Description
Fine-cut tobacco packed in loose-form is known as rolling tobacco. It’s used for both RYO ‘roll-your-own’ cigarettes (made using rolling papers) and MYO ‘make-your-own’ cigarettes (made by filling a filter tube with cut tobacco). It’s arguably the most versatile of all JTI traditional tobacco products. Rolling tobacco was once considered a lower quality product. Today it’s made to the same considered, high standard as cigarettes. The quality of fine-cut tobacco is sustained by essential additives such as humectants. Get the same taste as Export A Medium smokes in a RYO format! 100g plastic tub. Note: these are now shipping in plain packaging with graphic warning labels.

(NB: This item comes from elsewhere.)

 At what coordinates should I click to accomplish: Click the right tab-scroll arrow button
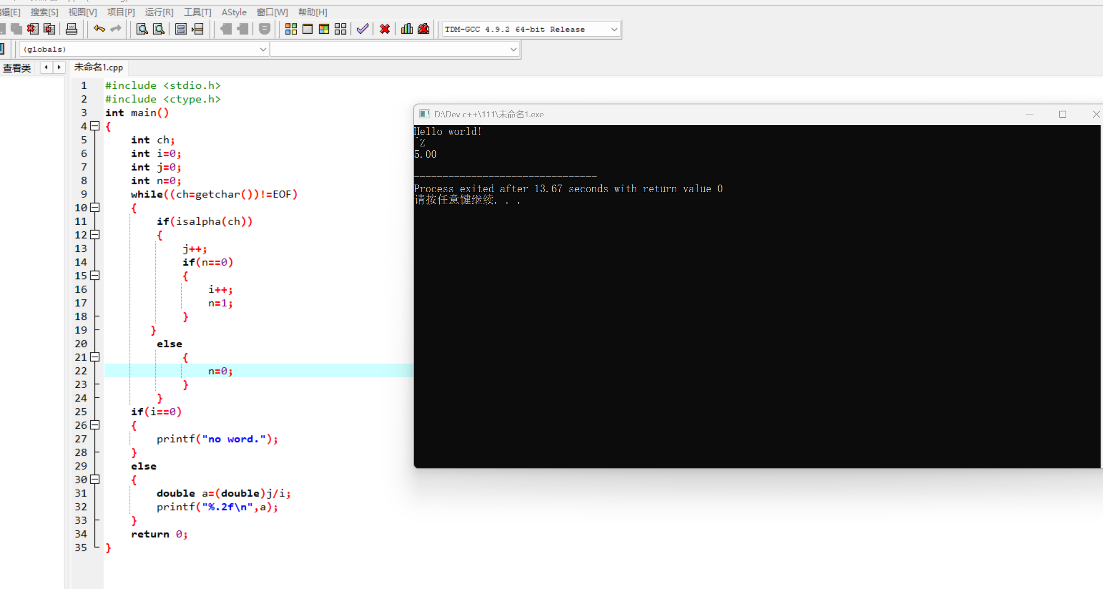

About Macdonald Rolling Tobacco
The Macdonald Tobacco Company was founded in 1858 by William Christopher Macdonald and his brother Augustine. While the use of tobacco products was growing in popularity, the American Civil War afforded the fledgling company an opportunity that brought enormous financial success leading to Macdonald Brothers, emerging the preeminent tobacco company in the field in Canada.[3] Since the northern U.S. faced a tobacco shortage due to the Civil War conflict (tobacco growers were located in the south), MacDonald Tobacco, a Canadian company, bought tobacco leaf from the Southern United States and transported it via ocean cargo vessels to Montreal. MacDonald Tobacco further processed it into a finished product, then selling to the northern U.S. tobacco-starved market.
By the early 1870s, the company acquired over 500 employees. During this period, William Macdonald bought out his brother’s stock position.
Deeply proud of his Scottish heritage, William C. Macdonald imprinted a Scottish Lass on the product packaging for nearly a century. Macdonald actually disliked tobacco, and upon his death in 1917, he bequeathed his company to Walter and Howard Stewart, the two sons of company manager David Stewart. Walter Stewart, now president, replaced pipe tobacco with “roll your own” cigarettes. In 1922, packaged cigarette production was added, quickly becoming the mainstay of the business. During the 1960s, David M. Stewart (1920–1984), expanded the business into the manufacturing of cigars.
The Macdonald Tobacco company remained in the Stewart family until 1974 when David M. Stewart sold it to the American tobacco giant R.J. Reynolds Tobacco Company who, in light of the uncertainty created by the Quebec sovereignty movement, relocated the head office to Toronto, Ontario. Most of those assets were later purchased by Japan Tobacco.